> _TASK DIRECTIONS_
Tally the lines in the data below where the word "circle" appears, and give the tally alone.

> _SUPPLIED INFORMATION_
################

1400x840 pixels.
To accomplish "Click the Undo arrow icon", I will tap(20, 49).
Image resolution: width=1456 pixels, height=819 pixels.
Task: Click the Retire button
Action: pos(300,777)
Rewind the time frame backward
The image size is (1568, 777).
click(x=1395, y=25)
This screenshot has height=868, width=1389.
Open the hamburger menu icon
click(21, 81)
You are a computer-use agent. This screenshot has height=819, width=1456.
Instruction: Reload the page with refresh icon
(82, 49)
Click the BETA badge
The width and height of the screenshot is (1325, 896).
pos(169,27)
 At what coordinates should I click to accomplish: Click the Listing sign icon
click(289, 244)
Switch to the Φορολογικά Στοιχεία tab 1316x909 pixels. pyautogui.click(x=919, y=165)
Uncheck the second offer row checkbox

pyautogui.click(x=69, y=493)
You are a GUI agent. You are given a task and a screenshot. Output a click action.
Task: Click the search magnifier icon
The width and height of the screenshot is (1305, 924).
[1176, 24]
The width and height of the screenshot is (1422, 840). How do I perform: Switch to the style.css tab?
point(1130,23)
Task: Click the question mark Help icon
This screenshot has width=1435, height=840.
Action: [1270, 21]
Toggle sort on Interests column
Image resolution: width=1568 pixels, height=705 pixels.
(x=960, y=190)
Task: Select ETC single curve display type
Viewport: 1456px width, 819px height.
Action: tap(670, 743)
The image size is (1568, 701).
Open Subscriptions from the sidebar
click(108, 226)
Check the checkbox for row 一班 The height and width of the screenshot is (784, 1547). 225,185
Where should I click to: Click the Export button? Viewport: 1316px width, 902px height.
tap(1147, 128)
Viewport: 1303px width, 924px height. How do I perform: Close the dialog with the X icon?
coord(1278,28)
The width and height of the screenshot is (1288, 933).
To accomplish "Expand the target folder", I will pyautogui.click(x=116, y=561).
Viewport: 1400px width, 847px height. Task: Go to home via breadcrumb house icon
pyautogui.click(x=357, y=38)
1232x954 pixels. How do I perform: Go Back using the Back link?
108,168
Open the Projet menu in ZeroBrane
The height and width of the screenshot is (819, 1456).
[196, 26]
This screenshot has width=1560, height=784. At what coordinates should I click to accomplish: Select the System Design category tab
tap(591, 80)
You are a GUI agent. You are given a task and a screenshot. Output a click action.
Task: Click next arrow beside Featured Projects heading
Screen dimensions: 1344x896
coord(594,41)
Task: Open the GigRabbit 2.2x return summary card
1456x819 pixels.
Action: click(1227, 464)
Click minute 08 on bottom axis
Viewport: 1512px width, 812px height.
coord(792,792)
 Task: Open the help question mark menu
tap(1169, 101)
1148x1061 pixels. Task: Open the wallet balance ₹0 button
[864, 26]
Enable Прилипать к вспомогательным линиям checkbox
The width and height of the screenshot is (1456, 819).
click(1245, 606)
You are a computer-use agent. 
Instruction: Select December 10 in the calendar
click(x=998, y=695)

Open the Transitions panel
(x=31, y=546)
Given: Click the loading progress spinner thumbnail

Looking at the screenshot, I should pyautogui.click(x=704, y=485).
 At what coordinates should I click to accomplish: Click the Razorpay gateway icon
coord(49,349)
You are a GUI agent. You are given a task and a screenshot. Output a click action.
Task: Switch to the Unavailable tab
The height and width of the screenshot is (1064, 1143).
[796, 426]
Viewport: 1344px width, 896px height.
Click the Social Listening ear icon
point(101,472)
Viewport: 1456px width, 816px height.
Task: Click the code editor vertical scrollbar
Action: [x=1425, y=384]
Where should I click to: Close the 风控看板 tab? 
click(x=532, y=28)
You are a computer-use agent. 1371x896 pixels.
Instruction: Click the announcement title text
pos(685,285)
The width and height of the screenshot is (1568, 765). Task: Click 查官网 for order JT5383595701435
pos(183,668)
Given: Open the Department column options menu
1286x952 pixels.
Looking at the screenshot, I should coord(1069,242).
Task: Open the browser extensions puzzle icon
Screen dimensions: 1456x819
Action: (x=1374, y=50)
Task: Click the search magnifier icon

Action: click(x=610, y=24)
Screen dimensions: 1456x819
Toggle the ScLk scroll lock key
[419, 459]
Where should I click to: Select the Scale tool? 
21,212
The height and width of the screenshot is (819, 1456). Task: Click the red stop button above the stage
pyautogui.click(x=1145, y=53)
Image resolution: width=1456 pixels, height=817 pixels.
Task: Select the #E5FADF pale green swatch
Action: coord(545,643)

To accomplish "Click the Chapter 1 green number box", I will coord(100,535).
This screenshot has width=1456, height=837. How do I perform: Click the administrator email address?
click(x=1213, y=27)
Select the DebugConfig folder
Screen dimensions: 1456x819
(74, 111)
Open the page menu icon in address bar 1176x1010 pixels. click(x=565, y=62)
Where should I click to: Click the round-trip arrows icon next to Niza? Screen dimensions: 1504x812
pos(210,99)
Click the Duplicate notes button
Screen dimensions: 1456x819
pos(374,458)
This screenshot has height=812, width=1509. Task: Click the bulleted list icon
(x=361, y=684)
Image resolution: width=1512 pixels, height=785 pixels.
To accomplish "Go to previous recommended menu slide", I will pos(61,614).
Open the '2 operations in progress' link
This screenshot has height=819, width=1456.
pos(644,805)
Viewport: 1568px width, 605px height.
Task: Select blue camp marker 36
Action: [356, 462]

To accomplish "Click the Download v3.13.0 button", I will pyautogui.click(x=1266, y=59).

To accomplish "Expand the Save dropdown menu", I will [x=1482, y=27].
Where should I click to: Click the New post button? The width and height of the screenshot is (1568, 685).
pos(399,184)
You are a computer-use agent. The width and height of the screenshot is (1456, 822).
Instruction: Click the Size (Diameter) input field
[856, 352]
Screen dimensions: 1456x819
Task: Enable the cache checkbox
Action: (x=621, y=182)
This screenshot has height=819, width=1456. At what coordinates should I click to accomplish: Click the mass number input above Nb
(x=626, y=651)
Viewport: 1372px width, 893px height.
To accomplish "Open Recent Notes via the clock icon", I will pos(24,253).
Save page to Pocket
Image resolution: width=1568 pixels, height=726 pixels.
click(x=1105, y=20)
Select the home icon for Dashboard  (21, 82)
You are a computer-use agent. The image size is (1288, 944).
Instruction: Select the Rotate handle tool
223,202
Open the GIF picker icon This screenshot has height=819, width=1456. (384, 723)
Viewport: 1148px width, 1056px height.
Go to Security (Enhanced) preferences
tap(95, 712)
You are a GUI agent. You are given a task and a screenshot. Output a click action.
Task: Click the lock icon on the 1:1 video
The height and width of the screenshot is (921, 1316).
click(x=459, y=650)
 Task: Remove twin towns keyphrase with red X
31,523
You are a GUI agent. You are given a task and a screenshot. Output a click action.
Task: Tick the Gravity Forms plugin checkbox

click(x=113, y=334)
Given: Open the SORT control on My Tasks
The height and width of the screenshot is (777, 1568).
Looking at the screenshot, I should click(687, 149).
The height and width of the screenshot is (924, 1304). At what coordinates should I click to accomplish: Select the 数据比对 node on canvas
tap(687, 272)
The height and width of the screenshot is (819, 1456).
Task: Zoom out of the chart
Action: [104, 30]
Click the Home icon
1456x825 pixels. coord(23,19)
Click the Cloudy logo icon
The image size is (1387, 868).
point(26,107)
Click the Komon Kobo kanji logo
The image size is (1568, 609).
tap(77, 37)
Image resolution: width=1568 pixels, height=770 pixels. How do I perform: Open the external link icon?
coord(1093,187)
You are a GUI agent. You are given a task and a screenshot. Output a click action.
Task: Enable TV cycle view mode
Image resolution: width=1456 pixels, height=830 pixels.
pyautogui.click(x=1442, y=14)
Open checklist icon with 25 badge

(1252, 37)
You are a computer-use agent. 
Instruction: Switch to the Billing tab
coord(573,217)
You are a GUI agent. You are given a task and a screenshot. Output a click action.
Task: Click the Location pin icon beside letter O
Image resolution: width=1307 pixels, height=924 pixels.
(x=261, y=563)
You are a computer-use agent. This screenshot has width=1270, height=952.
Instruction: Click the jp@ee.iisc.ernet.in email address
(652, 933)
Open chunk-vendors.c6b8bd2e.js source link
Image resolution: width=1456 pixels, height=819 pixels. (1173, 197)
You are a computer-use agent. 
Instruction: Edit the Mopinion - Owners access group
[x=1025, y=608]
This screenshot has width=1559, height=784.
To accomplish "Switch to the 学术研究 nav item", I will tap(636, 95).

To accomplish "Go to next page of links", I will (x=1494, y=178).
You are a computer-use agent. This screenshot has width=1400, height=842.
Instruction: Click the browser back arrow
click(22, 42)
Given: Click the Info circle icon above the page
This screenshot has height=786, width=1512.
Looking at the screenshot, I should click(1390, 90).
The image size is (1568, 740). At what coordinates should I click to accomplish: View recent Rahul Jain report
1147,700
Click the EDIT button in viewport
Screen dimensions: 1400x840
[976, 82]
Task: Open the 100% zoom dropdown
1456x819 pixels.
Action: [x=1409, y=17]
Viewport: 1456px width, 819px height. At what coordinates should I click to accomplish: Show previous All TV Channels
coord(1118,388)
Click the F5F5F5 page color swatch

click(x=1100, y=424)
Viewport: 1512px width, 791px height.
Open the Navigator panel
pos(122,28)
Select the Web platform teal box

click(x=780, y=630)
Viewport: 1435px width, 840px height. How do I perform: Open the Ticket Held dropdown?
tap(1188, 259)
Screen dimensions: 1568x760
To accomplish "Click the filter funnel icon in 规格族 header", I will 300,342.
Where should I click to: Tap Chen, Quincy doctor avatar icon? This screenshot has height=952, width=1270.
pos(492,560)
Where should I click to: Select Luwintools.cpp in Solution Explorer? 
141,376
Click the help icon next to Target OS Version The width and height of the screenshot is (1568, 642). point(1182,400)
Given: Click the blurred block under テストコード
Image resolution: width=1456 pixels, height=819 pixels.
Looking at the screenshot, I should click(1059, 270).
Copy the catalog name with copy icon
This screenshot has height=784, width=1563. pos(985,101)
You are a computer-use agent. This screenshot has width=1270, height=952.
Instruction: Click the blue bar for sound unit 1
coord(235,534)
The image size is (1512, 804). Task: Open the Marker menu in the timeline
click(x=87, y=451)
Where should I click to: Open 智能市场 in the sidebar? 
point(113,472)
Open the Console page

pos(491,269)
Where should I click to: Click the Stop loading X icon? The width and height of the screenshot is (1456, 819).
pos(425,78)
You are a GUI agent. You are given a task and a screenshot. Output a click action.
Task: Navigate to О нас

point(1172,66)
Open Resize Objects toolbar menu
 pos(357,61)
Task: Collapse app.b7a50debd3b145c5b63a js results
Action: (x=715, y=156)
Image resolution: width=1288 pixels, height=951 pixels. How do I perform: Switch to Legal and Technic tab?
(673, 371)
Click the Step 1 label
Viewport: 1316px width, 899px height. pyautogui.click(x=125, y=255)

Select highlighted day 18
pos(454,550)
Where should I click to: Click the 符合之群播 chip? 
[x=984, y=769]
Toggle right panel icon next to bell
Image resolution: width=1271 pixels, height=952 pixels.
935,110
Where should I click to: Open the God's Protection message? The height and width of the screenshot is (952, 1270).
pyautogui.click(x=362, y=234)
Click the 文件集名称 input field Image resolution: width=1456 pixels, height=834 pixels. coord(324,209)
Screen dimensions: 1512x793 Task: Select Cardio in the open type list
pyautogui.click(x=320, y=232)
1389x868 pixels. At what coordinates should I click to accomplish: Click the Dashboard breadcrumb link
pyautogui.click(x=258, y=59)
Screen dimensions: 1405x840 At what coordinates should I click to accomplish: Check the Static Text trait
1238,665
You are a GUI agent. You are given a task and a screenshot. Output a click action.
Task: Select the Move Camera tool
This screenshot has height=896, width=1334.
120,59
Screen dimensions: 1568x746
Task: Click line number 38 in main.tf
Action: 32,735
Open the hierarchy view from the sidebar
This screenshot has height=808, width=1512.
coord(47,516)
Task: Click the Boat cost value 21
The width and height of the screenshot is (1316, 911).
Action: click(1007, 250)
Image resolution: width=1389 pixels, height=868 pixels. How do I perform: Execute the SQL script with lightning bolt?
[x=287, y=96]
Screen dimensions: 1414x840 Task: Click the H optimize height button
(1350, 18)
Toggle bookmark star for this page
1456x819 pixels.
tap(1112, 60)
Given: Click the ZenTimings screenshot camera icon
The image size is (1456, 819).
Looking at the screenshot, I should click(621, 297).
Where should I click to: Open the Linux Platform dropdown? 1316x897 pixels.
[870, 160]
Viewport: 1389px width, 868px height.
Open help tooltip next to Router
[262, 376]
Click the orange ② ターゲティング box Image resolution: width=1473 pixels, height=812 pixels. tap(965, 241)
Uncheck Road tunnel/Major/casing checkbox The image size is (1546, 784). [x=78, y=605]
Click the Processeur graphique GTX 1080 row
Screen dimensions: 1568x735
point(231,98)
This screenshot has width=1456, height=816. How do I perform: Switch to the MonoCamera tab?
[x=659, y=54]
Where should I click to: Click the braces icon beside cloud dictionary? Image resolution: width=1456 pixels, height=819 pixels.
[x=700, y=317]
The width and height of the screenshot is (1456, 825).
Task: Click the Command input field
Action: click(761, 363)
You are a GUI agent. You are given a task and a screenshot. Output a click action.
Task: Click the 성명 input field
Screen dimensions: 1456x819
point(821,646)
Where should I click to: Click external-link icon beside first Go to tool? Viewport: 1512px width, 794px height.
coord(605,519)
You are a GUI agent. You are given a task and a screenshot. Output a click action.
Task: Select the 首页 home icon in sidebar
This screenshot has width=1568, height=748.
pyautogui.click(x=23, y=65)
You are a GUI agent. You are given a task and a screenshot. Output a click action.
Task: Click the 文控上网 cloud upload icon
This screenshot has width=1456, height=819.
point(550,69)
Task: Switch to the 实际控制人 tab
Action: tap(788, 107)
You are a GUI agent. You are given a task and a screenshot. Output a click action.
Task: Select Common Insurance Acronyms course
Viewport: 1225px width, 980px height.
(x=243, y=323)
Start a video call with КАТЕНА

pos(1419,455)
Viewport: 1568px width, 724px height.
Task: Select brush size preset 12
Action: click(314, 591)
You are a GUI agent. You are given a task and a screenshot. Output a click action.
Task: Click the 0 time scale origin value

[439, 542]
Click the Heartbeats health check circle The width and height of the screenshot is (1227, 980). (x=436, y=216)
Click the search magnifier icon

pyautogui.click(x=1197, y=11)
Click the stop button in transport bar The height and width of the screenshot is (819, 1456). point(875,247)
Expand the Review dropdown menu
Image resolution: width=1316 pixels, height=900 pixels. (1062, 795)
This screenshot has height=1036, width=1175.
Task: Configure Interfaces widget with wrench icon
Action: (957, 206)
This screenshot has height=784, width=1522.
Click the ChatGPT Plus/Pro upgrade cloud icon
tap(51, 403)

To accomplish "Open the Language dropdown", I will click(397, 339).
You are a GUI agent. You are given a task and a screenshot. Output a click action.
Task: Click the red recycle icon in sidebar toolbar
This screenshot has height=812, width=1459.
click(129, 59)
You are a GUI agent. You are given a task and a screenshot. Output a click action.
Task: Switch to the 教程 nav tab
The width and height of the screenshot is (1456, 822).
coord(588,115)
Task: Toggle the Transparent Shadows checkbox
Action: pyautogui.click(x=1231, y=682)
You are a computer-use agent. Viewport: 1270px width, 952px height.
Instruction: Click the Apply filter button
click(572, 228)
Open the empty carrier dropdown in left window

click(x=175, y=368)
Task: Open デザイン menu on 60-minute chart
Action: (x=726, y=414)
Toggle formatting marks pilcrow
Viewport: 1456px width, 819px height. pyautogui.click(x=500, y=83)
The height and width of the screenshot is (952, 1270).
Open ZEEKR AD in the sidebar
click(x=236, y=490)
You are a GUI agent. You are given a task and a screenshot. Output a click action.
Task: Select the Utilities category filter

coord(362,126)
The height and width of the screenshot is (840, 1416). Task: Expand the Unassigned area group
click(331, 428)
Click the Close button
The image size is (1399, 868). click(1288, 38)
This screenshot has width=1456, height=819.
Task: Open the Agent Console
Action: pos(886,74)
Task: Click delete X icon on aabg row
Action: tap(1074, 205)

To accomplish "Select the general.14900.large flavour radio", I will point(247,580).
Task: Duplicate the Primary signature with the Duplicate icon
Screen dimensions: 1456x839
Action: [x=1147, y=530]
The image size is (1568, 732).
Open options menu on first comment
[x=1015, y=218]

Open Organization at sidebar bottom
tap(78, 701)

################

> _WRITTEN ANSWER_
2